§ **BRIEF**
Reproduce the records in full. Alter nothing.

Dataset entries
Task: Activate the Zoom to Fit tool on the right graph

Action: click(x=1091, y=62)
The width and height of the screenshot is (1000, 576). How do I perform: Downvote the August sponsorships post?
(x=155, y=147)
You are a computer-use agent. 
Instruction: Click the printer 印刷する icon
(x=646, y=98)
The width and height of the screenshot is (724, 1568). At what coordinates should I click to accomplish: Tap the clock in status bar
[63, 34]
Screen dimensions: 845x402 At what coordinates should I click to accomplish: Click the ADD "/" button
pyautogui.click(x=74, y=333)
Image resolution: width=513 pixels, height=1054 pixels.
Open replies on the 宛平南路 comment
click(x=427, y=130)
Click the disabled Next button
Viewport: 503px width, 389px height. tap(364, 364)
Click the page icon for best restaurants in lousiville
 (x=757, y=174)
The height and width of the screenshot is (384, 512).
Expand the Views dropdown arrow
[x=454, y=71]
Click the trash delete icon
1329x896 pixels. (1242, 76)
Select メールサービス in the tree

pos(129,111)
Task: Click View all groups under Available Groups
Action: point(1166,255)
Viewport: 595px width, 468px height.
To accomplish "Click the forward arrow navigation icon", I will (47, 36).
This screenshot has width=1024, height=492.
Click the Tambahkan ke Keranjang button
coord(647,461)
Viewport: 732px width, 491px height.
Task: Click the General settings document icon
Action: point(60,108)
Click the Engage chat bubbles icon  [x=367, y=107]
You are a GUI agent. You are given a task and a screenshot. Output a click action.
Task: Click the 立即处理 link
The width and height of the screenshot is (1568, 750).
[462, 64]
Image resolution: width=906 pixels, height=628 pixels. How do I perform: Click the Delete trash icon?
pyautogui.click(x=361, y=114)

§ **SOLUTION BELOW**
Task: Activate the Zoom to Fit tool on the right graph

Action: click(x=1091, y=62)
The width and height of the screenshot is (1000, 576). How do I perform: Downvote the August sponsorships post?
(x=155, y=147)
You are a computer-use agent. 
Instruction: Click the printer 印刷する icon
(x=646, y=98)
The width and height of the screenshot is (724, 1568). At what coordinates should I click to accomplish: Tap the clock in status bar
[63, 34]
Screen dimensions: 845x402 At what coordinates should I click to accomplish: Click the ADD "/" button
pyautogui.click(x=74, y=333)
Image resolution: width=513 pixels, height=1054 pixels.
Open replies on the 宛平南路 comment
click(x=427, y=130)
Click the disabled Next button
Viewport: 503px width, 389px height. tap(364, 364)
Click the page icon for best restaurants in lousiville
 (x=757, y=174)
The height and width of the screenshot is (384, 512).
Expand the Views dropdown arrow
[x=454, y=71]
Click the trash delete icon
1329x896 pixels. (1242, 76)
Select メールサービス in the tree

pos(129,111)
Task: Click View all groups under Available Groups
Action: point(1166,255)
Viewport: 595px width, 468px height.
To accomplish "Click the forward arrow navigation icon", I will (47, 36).
This screenshot has width=1024, height=492.
Click the Tambahkan ke Keranjang button
coord(647,461)
Viewport: 732px width, 491px height.
Task: Click the General settings document icon
Action: point(60,108)
Click the Engage chat bubbles icon  [x=367, y=107]
You are a GUI agent. You are given a task and a screenshot. Output a click action.
Task: Click the 立即处理 link
The width and height of the screenshot is (1568, 750).
[462, 64]
Image resolution: width=906 pixels, height=628 pixels. How do I perform: Click the Delete trash icon?
pyautogui.click(x=361, y=114)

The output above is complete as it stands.